In this case is it a powerful blue jet, a form of upper atmospheric lightning. While these sort of events had been reported for decades, mostly by aircraft pilots, they were only acknowledged by meteorologists after they were first photographed in 1989.
My friend Steve Cullen first noticed the jet in an image from one of the Gemini North CloudCams. It jets upwards from a strong thunderstorm cell passing north of the island, part of the remains of Hurricane Fernanda.
Unfortunately our Keck CloudCam is pointed just a little too west to have captured this event. The next night our camera captures several red sprites, but they are rather distant.
The various cameras capture sprites and jets with a fair regularity anytime there are strong thunderstorms around the islands.
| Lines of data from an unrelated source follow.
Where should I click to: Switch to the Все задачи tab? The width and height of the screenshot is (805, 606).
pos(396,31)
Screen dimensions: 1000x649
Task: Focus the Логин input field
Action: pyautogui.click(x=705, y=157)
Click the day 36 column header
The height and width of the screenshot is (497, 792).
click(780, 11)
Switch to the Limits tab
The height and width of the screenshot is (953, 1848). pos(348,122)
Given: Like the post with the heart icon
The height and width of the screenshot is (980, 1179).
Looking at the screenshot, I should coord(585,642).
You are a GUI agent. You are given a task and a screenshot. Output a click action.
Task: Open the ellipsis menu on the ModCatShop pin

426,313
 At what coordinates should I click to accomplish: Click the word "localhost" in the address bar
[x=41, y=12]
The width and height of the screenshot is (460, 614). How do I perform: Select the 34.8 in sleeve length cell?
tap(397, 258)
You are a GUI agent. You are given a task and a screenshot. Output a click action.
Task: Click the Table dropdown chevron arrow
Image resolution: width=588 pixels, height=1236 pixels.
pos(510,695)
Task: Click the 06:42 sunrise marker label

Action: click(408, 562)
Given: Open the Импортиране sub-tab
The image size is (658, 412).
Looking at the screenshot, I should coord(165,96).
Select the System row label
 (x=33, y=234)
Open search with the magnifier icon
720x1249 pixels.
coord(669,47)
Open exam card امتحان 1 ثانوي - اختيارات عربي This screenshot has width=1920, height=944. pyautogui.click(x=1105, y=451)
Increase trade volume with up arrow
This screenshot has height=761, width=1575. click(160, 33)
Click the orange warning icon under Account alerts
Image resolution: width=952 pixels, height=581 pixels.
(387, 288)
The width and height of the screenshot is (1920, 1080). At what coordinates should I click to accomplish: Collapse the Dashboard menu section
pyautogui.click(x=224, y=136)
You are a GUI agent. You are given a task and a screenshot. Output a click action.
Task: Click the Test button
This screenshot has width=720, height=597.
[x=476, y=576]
If a hurricane is anywhere in the vicinity it pays to check the archives. This jet is bar far the most impressive yet.
Enjoy the image…
Update: On Facebook we were having a discussion about how tall the jet was. I calculated the image scale of the camera, a Canon XTi with a 20mm lens, arriving at about 59 arcseconds per pixel. I also measured the jet as 840 pixels high (there is some extension of the upper part in a hard stretch of the image). Thus the jet is 13.74 degrees high, now all you need is distance to the cell.
Tom Polakis found a good satellite image from the night in question showing the storm about 210 miles away from the summit of Mauna Kea. This and a little trigonometry shows the jet rose about 51 miles above the top of the storm clouds!